Well. We can at least say this anime succeeded in performing a comedic portrayal of male-on-female violence.
We see it the other way around often enough, because boys apparently have no nervous system and are fine to beat up, but this show taught me that it's not impossible to make a boy uppercutting a young pigtailed girl funny.

The series has an interesting formula, as it's just a bunch of random stories jammed together. Every story is just a few seconds long, so I'd say there's no time to get bored, but enough time for the jokes to land. So far there are jokes; most of it is unfiltered nonsense. I quite like it.

woensdag 16 augustus 2017

(Average) And You Thought There is Never a Girl Online?

NOTE: Stopped halfway episode 5.

Series in one sentence:
 

A group of friends show an unrealistic amount of care and patience for an annoyingly stupid psychopath.

Series in more sentences:

A high school boy has been playing an online RPG with a group of faceless friends for a year, but when they decide to meet in real life, he discovers all of them are girls and attend the same school. More importantly, the young lady he "married" inside the game appears not to know the difference between it and reality, and claims him as her husband. The group decides to help her understand the difference by setting up a gaming club at school, where they can live interact to each other's antics.
 


It started out good enough and I was convinced the show deserved the many 5 star ratings it got from other viewers. The subject certainly interested me, but the series is not so much about gaming as it is about dealing with a total fruitcake who is a drain on society. But as expected in Japanese animation, this anime treats such a character as "cute" and "misunderstood". I've seen the trope countless times.

While the other characters in this group of friends act fine enough, there is one girl who's so far gone, she thinks it's normal to skip school just to play video games. Or to advocate for the murder of anyone who doesn't play games every second of the day and has a normal, healthy life.
These could be traits of an obsessed RPG-er with social and mental issues, but I don't even consider her to be a good portrayal or parody of that type of gamer. She is relatively attractive and far from good at the game she's playing; she plays it like, what she'd call, a normie. With other words, someone who doesn't know what they're doing and are more concerned with dressing up their avatar nicely. It doesn't make sense.

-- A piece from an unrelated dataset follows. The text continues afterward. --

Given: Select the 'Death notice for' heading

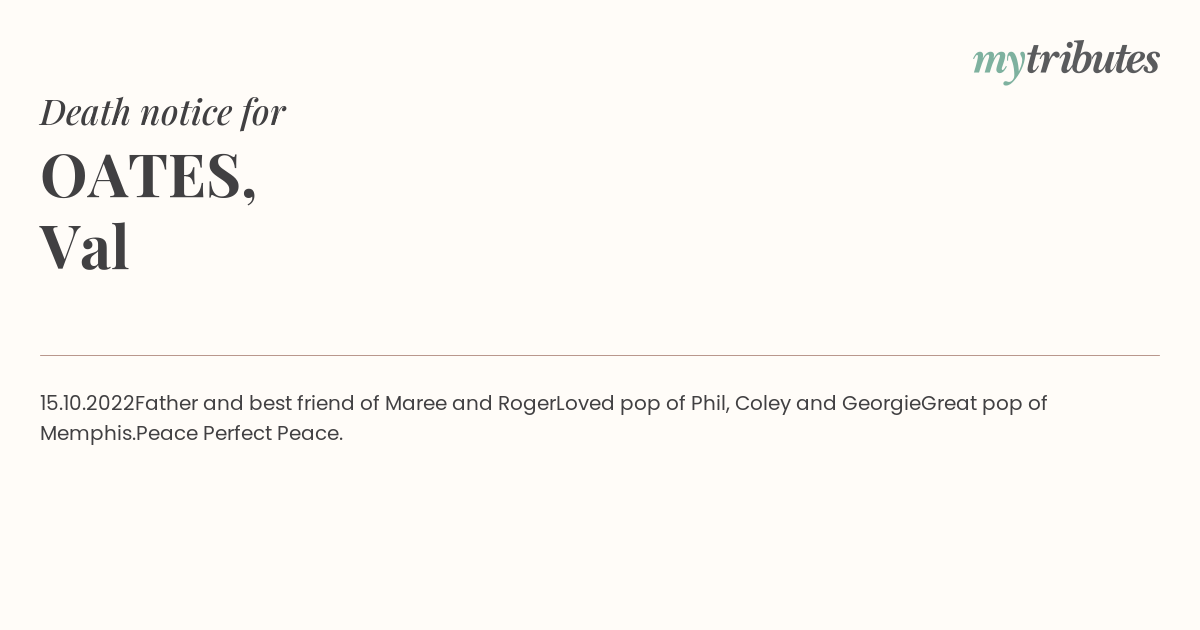Looking at the screenshot, I should click(163, 112).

I stopped watching, because I just couldn't take all the "treat her well, she doesn't have many friends" and "she knows she can be dumb sometimes.."-babble throughout the series. This Ako girl is an unpleasant drama queen, and I would've completely ignored it if the series didn't try to convince me she's a misunderstood sweetheart.
I don't even understand what the relationship between her and the guy is supposed to be. He doesn't want to date her in real life, because he once had his heart broken by a girl player he confessed to, who claimed to be an adult man, but what does that have to do with this very real human girl standing before him? Is it just the idea he doesn't want to mix up gaming relationships with real life relationships? What is the logic in that? These kids go to the same school, good luck ignoring each other and then acting buddies behind a computer screen. That's not messed up at all. And the anime proved that not to work.
And then there's the thing that he already confessed to someone to like Ako, which is something I understand even less. He doesn't treat her according to this fact at all. Never mind he doesn't tell Ako this or accepts the relationship this girl eagerly wants, just who in their right mind would even fall for this mess? She's a deranged halfblood-yandere, and everybody keeps catering to her.

We'd have a stronger story if the majority played off in this game world and we wouldn't know whether Ako was a real girl or not till the very end of the series. Have the main guy meet a mousy, acne-ridden girl, and conclude he still loves her, since they've spent episodes building up a relationship online.
It's easy to fall for someone who's pretty, and in addition, to excuse their stupid faux-cutesy behaviour and dub it a "misunderstanding".

Who knows, maybe the show comes around after episode 5, but I lost interest.